We argue, however, that such disposition is contemptible of democratic practice, because it is better for the President to be a chatterbox in giving direction amidst national crisis than being a recluse. State governors apparently are stepping up to damage-control, owing to the absence of central direction.  Still, there are initiatives they may find appealing but would not head up in deference to Mr. President; or lack of authority to pursue such. That makes ongoing efforts feeble.

Part of the evidence of an impotent centre is the impunity persisting in some Ketu-Yewa speaking villages in Ogun State where soldiers from 35 Artillery Brigade, Alamala, Abeokuta manhandled community folk for rejecting herders grazing on, and destroying, their farmlands as exclusively reported by The Nation newspaper.

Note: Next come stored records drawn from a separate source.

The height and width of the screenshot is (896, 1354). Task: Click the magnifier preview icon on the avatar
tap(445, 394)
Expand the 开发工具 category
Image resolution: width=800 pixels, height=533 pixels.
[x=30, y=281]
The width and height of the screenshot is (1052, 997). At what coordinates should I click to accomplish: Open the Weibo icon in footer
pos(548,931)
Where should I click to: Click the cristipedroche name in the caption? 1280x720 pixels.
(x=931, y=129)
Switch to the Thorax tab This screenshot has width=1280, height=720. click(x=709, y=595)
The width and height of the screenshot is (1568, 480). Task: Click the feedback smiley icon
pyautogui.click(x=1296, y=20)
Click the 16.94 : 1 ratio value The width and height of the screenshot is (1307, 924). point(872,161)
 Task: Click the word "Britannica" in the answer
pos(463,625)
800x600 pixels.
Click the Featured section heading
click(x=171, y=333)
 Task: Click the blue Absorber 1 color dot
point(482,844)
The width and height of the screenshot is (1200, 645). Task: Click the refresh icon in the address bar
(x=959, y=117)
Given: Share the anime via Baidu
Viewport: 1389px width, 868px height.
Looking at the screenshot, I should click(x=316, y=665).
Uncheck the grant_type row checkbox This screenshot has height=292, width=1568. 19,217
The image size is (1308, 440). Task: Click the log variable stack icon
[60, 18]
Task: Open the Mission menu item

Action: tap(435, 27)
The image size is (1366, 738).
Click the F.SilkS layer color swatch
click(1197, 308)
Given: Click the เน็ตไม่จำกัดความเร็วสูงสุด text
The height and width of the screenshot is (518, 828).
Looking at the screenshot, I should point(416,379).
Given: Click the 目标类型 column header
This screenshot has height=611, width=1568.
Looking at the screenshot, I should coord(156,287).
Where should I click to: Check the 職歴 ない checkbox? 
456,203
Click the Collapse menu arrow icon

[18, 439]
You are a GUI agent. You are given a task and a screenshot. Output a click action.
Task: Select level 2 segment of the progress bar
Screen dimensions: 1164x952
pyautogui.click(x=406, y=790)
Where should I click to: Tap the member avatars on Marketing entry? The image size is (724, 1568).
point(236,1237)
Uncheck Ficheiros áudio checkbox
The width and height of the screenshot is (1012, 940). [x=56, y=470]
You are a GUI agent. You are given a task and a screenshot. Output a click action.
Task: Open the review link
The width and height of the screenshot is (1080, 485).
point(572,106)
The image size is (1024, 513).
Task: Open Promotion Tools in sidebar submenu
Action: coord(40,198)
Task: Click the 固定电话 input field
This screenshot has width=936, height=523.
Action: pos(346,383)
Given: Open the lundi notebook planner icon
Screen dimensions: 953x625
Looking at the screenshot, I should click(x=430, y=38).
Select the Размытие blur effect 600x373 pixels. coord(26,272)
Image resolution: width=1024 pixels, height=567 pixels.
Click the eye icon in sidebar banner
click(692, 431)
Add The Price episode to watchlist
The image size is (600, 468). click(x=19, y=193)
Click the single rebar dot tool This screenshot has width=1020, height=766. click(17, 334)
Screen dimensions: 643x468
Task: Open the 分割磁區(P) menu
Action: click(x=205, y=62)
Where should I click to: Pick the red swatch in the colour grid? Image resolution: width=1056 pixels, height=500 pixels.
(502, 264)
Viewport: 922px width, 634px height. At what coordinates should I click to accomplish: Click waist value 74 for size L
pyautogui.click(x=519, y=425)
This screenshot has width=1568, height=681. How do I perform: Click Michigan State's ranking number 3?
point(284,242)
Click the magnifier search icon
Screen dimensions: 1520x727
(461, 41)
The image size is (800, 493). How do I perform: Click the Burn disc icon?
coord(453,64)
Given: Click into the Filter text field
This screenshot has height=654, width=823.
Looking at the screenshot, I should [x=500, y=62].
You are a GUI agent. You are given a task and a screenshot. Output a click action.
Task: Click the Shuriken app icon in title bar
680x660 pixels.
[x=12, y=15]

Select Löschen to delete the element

Since that report outed, Defence authorities are yet to apprehend the personnel involved; and now the impunity is compounded by the soldiers returning to the villages and attempting to compel the victims to deny media reports that they were flogged; and threatening those whose names appeared in the story with arrest.

Simultaneously, Force Headquarters in Abuja has invited the villagers for questioning, a move the villagers have interpreted as a suspected ploy to detain them, and have shunned. We expect the soldiers to have been berated openly by the army hierarchy and the culprits punished.

National challenges can’t be effectively contained where people carry on as law unto themselves.